= Mumtaz Begum (mayor) =

Indian politician

Mumtaz Begum (born 1956) is a former mayor of Bangalore, India. She was Bangalore's
- first Muslim mayor,
- fourth woman mayor,
- 43rd mayor and was elected on 30 November 2005.

She had been elected as a corporator of the Bangalore Mahanagara Palike (BMP)thrice. She represented Shivajinagar Ward, which was part of British Cantonment during the colonial rule.

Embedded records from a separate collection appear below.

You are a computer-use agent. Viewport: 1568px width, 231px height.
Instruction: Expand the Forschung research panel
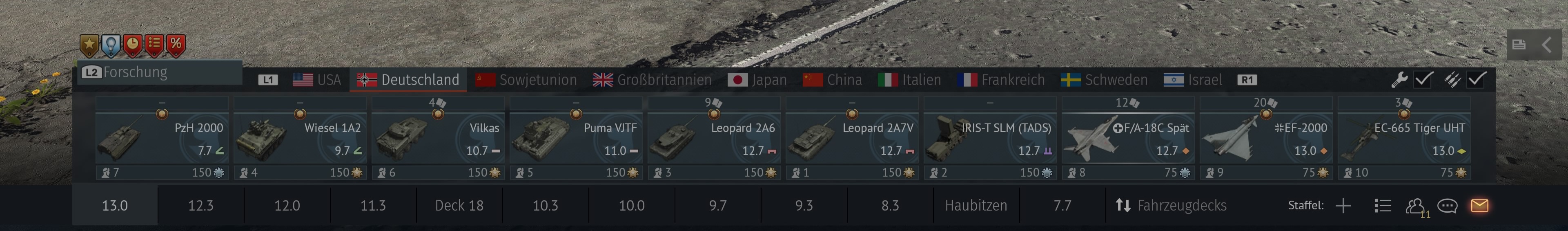(160, 72)
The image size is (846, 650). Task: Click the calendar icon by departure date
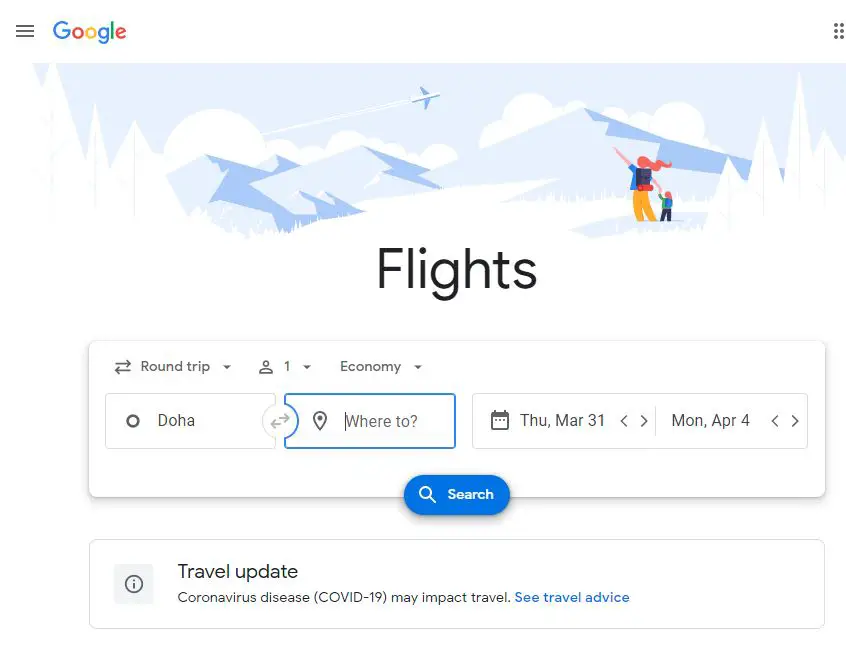pos(500,421)
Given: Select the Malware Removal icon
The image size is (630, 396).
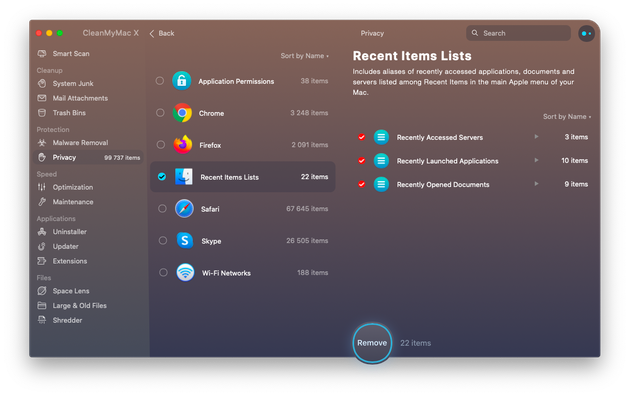Looking at the screenshot, I should [42, 143].
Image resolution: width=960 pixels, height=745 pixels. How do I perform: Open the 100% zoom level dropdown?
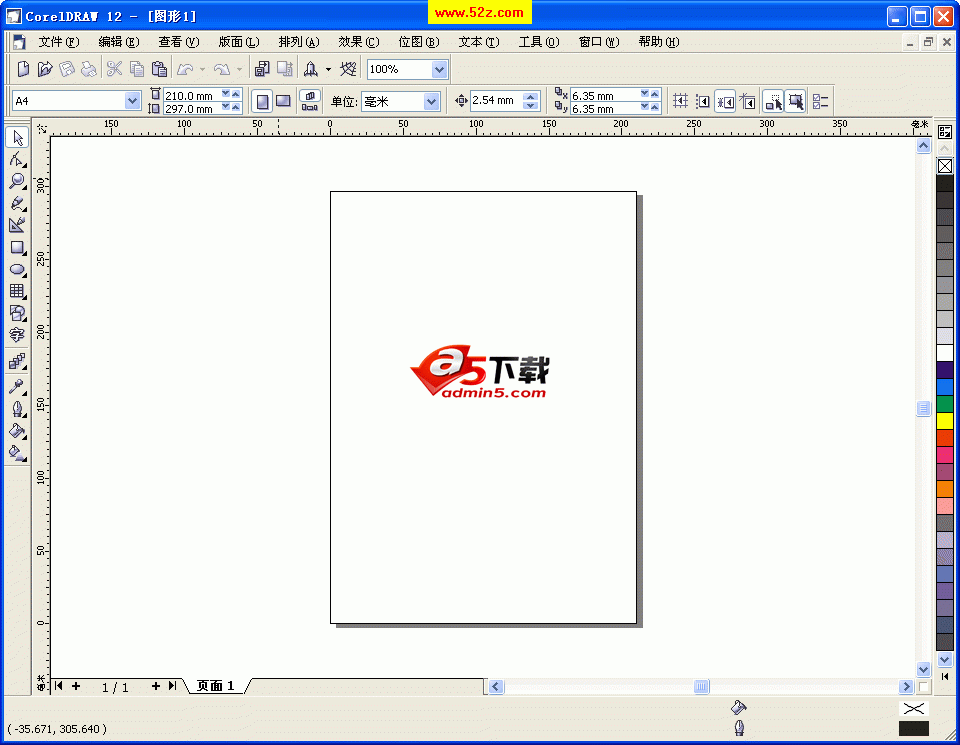[439, 69]
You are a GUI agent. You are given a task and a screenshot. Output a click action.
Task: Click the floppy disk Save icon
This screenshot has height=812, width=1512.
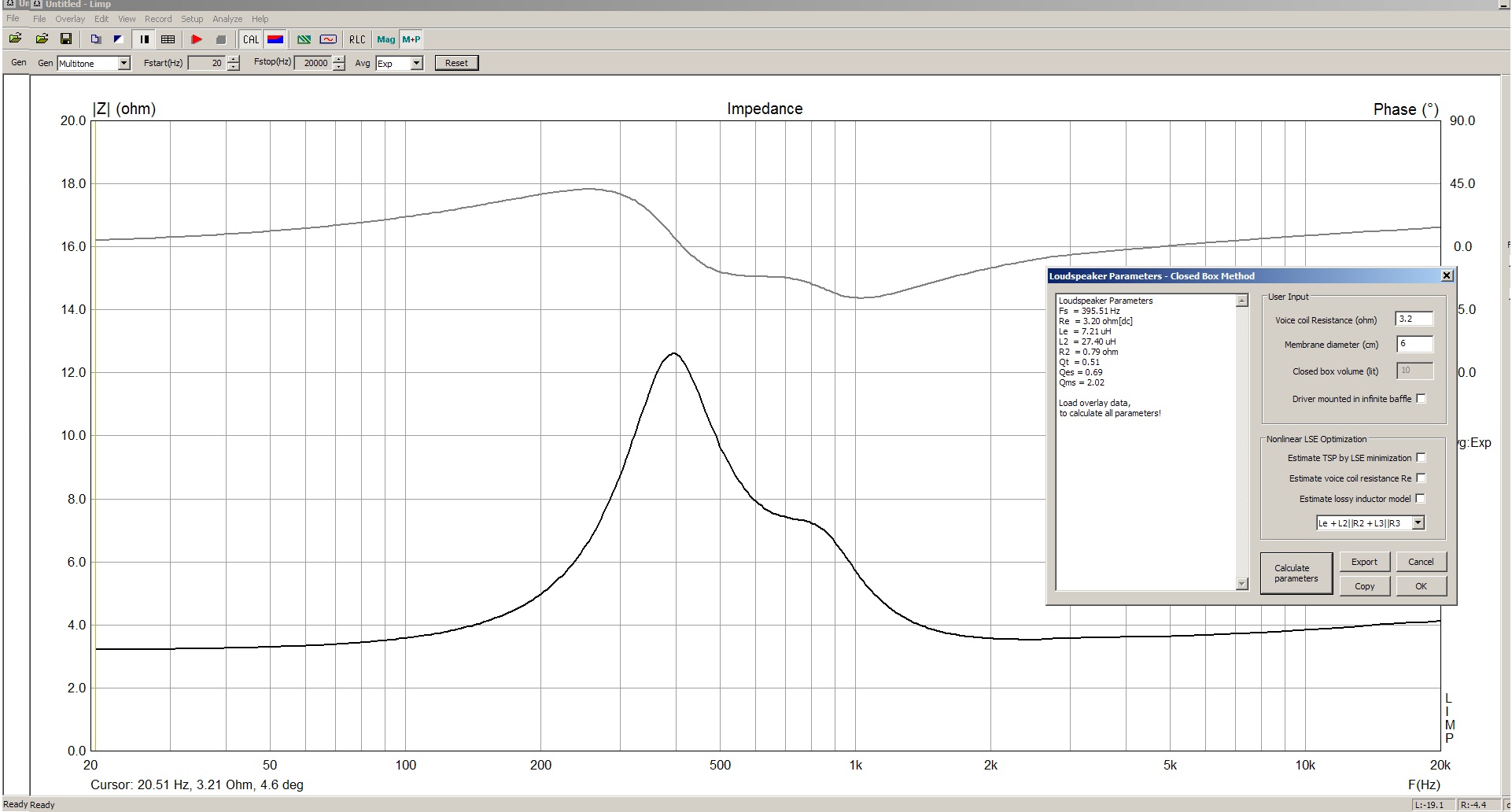coord(66,39)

A member of the Indian National Congress party, she was elected as a deputy mayor of Bangalore City Corporation in 1984, when she contested as a candidate of the Janata Party platform.

==Political career==
Mumtaz Begum was in Janatha Party when she got elected as Corporator for the first time in 1984 and elected as Deputy Mayor in 1984. Thereafter she migrated to the Congress party in 1988 and got elected as Corporator for the second time in 1990.

==Posts Held==
- 1984 : Deputy Mayor, Bangalore
- 1991–95 : General Secretary, Ladies Wing, Karnataka Pradesh Congress Committee
- 1993–97 : President, Block Congress Committee, Shivajinagar, Bangalore
- 1995–97 : General Secretary, Bangalore City District Congress Committee
- 1997–2002 : General Secretary, Karnataka Pradesh Congress Committee
- 2001 : Chairperson, Standing Committee on Appeals
- 2003 : Member, Standing Committee on Education and Social Justice
- 2002–2005 : Executive Committee Member, Karnataka Pradesh Congress Committee
- 2005–2006: Mayor, Bangalore Mahanagara Palike (BMP)

==World Mayor nominee==
Mumtaz Begum was in the list of finalists for World Mayor title of 2006, conducted once in two years by City Mayors Foundation, London.